Off of the hallway was a small indoor shed that looked like it was mainly used for gardening supplies. There were vines growing through the cracks in the roof. It looked like something from Flowers in the Attic or American Horror Story. Up till this point, the house wasn't exactly very inviting feeling. However, I'm a sucker for a good vintage deal, so we pushed forward.

We rounded the corner and were immediately met with a stairway. There was a built-in lift chair and it was obvious that this estate sale was because of an older person's passing.

The upstairs consisted of one large bedroom and one large bathroom. The bathroom had double sinks, a built in closet space, and a door that seemed to lead to nowhere, but actually opened up to a small patio space built on the first story roof.

There wasn't too much of interest to us in the bedroom. A pair of super cool boots that probably would have cost $200 at Aldo or Urban Outfitters, but were too small for Eric. Lots of old computer pieces and floppy disks. I also came across an old file folder that contained the quit claim deed for the house that Benjamin Bachman had signed in 1940-something. It showed that he was in the Navy and was a bachelor at the time of purchase.

Downstairs, the first room we walked into was the kitchen. It was huge. And pink.

With all of the narrow hallways and creepy upstairs doors and pink kitchens, it felt like we were in the Winchester Mystery House. (I don't know if you can see, but the kitchen cupboards had pink flowery fabric in the panels.)

The kitchen sink

There were lots of dish sets. I would have loved to have snatched some of these up, especially the pink set, but we didn't really need them, nor do we have the space for them.

The rooms were stocked full of years of treasures. I could walk in a room, look around, leave, come back and find all new items that had been unearthed by fellow shoppers. As I paid more attention to things, I noticed the "haunted" feeling of the house was slowly going away. Instead, I felt more like I was in a house that I had known all of my life. It was like being at a grandparents' house.

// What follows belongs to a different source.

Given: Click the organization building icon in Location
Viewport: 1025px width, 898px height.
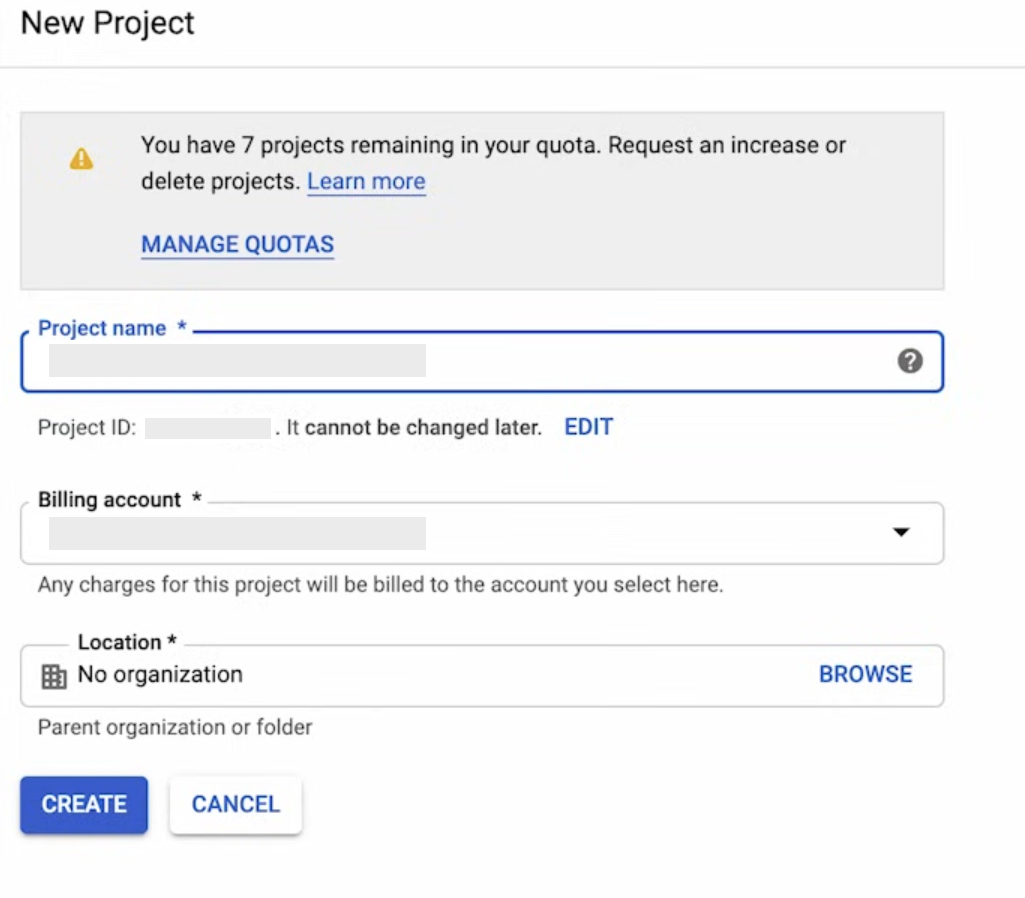Looking at the screenshot, I should (54, 677).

I learned that Ben Bachman married a woman named Marjorie.

And that Marjorie played the organ at church for many years.

This is all sheet music

Ben had worked as an engineer at the local naval base. He was very much into building things- like the whole second story of his house- and had attached most of the bookcases in the house to the walls. (It was very earthquake-proof.) Every room had speakers built into the walls.

There were definitely a few interesting things there, like the cord closet...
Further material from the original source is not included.